Mps1 phosphorylation by MAP kinase is required for kinetochore localization of spindle-checkpoint proteins

The spindle checkpoint delays anaphase onset until all chromosomes have achieved bipolar attachment to the spindle microtubules. Unattached kinetochores activate the spindle checkpoint by recruiting several spindle-checkpoint proteins, including Mps1, Madl, Mad2, Bubl, Bub3, and BubR1 (Mad3 in yeast) [1]. In vertebrate cells, active MAP kinase (MAPK) is also enriched at unattached kinetochores and is required for the spindle checkpoint [2-5]. It has been shown that the kinase activity of Mps1 is required for the spindle checkpoint [6] and for kinetochore localization of Bubl, Bub3, Madl, and Mad2 [6, 7]. We herein demonstrate that MAPK phosphorylates Mps1 at S844 in Xenopus egg extracts.

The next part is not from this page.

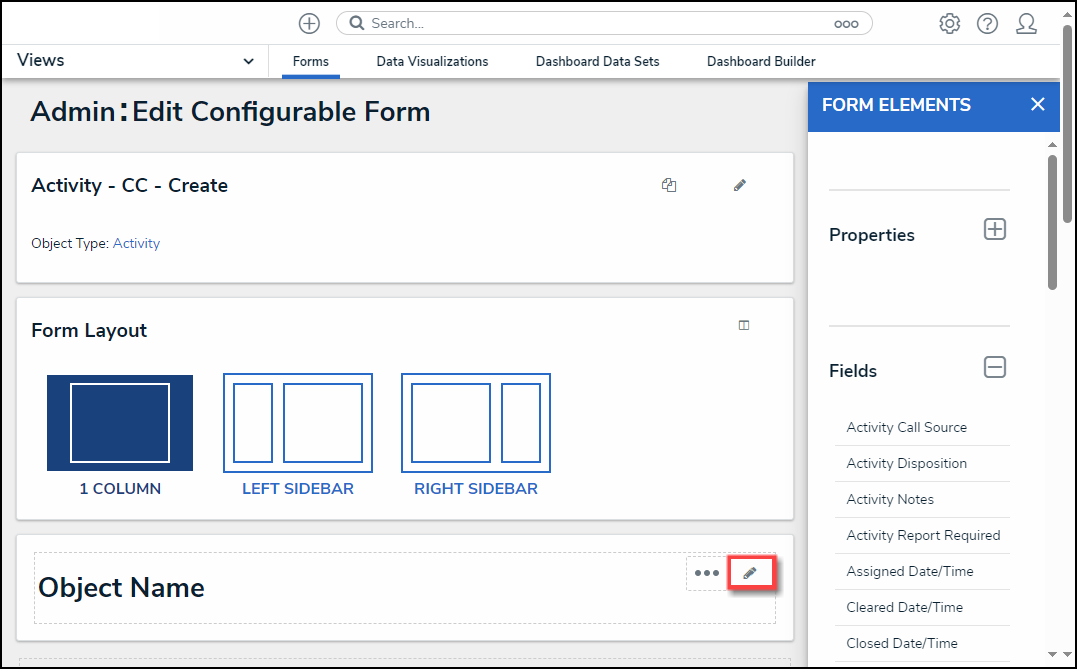Viewport: 1077px width, 669px height.
Task: Click the plus create-new icon
Action: (309, 23)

Interestingly, changing S844 to unphosphorylatable alanine (S844A) has no effect on the kinase activity of Mps1, although it abolishes the checkpoint function of Mps1. Biochemical and immunofluorescence studies show that S844A mutation perturbs kinetochore localization of Mps1 and other spindle-checkpoint proteins, whereas the phosphorylation-mimicking S844D mutant restores their functions. Our studies suggest that Mps1 phosphorylation by MAPK at S844 might create a phosphoepitope that allows Mps1 to interact with kinetochores. In addition, our results indicate that active Mps1 must localize to kinetochores in order to execute its checkpoint function.